If you're doing this in a loop with the same vector of counters for all FP compares, you can just use 32-bit counts (_mm256_sub_epi32(counts32, _mm256_castps_epi32(compare))
) for up to 2^32-1 iterations of an inner loop before needing to widen and add to the 64-bit counts. (With zero-extension which is easier than sign-extension for the high half.)
The same idea of using an inner loop to defer widening is shown in full-code answers to How to count character occurrences using SIMD (where the inner loop can only run at most 255 times, and there's a special trick to horizontal-sum 8-bit to 64-bit, unlike in this case.)
You might unroll with two accumulator vectors, since some CPUs can sustain two FP compares and two vpsubd
integer accumulates per clock, so you'd avoid a latency bottleneck. (Alder Lake can do 3 loads per clock, enough to feed more than 1 FP compare per clock even if both operands come from memory. https://uops.info/.) Or not, if you expect your data to usually not be hot in L1d cache so L2 or worse bandwidth will be a bottleneck, especially if you need two loads per FP compare. Or if you're comparing the results of a more expensive computation.
Amortizing the cost of widening makes it basically irrelevant except for overall code-size, except for very small arrays where it still has to happen once for only a couple vectors of FP compares. So we should aim for small uop-cache footprint and/or needing vector constants.
If you ultimately want to sum down to a single scalar, position doesn't matter so we can add odd/even pairs like _mm256_and_si256(v, _mm256_set1_epi64(0x00000000FFFFFFFF))
and _mm256_srli_epi64(v, 32)
, or do the low halves with with shift left then right by 32 to zero-extend into the containing 64-bit element. Probably a better way to avoid loading a vector constant is _mm256_unpacklo_epi32
and _mm256_unpackhi_epi32(v, _mm256_setzero_si256())
(these operate in-lane, the same shuffle within each 128-bit lane).
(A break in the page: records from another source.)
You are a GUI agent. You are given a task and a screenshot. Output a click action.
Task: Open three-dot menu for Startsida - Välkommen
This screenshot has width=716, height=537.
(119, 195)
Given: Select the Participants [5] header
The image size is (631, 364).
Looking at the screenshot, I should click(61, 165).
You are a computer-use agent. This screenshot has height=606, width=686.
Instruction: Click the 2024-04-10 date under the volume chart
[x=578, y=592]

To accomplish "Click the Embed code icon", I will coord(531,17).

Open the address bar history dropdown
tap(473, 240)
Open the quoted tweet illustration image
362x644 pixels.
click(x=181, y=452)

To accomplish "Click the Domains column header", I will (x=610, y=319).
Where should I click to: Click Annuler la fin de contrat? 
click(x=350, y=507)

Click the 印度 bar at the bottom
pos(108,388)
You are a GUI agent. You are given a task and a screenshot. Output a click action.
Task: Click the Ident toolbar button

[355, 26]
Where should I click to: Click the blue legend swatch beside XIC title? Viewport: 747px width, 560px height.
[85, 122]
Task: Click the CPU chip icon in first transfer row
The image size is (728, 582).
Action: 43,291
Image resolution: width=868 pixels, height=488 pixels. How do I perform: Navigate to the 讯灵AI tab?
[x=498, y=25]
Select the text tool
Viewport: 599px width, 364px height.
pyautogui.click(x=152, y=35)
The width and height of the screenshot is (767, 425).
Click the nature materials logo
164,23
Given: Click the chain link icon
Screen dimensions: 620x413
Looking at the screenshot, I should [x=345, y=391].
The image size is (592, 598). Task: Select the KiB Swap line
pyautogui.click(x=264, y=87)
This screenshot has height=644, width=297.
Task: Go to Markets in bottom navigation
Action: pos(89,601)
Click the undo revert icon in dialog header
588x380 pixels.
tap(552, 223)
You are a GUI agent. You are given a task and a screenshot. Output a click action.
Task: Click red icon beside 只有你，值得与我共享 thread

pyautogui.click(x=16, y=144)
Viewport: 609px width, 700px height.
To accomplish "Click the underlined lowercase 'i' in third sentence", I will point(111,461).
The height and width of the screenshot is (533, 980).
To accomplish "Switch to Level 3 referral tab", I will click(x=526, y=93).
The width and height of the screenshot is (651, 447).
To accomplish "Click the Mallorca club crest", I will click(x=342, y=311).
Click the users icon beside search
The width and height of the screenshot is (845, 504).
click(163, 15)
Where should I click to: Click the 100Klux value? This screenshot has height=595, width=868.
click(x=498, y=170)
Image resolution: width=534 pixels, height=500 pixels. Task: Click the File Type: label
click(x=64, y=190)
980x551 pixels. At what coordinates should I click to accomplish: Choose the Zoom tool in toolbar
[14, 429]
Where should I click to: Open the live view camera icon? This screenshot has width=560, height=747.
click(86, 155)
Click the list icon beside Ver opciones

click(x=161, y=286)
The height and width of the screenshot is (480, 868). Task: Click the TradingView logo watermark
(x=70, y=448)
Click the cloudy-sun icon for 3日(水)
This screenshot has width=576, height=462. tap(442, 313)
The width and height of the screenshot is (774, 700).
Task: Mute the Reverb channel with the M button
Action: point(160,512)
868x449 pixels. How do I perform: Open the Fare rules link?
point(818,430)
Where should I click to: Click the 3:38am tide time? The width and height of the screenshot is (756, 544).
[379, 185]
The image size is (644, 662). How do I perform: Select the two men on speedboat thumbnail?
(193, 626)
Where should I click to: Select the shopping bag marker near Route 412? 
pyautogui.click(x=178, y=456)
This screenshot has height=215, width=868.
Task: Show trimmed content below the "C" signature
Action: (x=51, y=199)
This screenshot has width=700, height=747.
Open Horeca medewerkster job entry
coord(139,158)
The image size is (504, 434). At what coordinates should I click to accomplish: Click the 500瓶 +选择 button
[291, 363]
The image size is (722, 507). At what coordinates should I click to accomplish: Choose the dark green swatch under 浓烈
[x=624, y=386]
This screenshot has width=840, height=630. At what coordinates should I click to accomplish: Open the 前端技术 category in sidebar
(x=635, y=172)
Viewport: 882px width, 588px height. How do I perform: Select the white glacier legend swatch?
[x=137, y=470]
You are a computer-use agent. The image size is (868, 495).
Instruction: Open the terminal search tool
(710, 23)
Or if you limit the inner loop to 2^31-1 or 2^30 iterations so adding pairs still won't overflow 32 bits, you can extract the high half, _mm_add_epi32
, and _mm256_cvtepu32_epi64
to zero-extend. Then add to a 64-bit accumulator with _mm256_add_epi64
. This saves instructions and is still totally negligible cost since it runs so infrequently.
If position within the vector does matter, then similar to what @aqrit shows but with zero-extension instead of sign-extension: extract the high half and use vpmovzxdq
twice (_mm256_cvtepu32_epi64
), or use vpermd
+ vpsrlq
(shift by 32) on the high half.
If you aren't keeping the same vector(s) of 64-bit counters across multiple vectors of FP compares, then yeah you probably need to widen each mask vector separately.
If you're using a strategy where zero-extending is cheaper than sign-extending, you might start with _mm256_abs_epi32
(vpabsd
) to turn -1
(all-ones) into +1
. But if you're extracting the high half to set up for 2x vpmovsxdq
then just use vpsubq
to accumulate.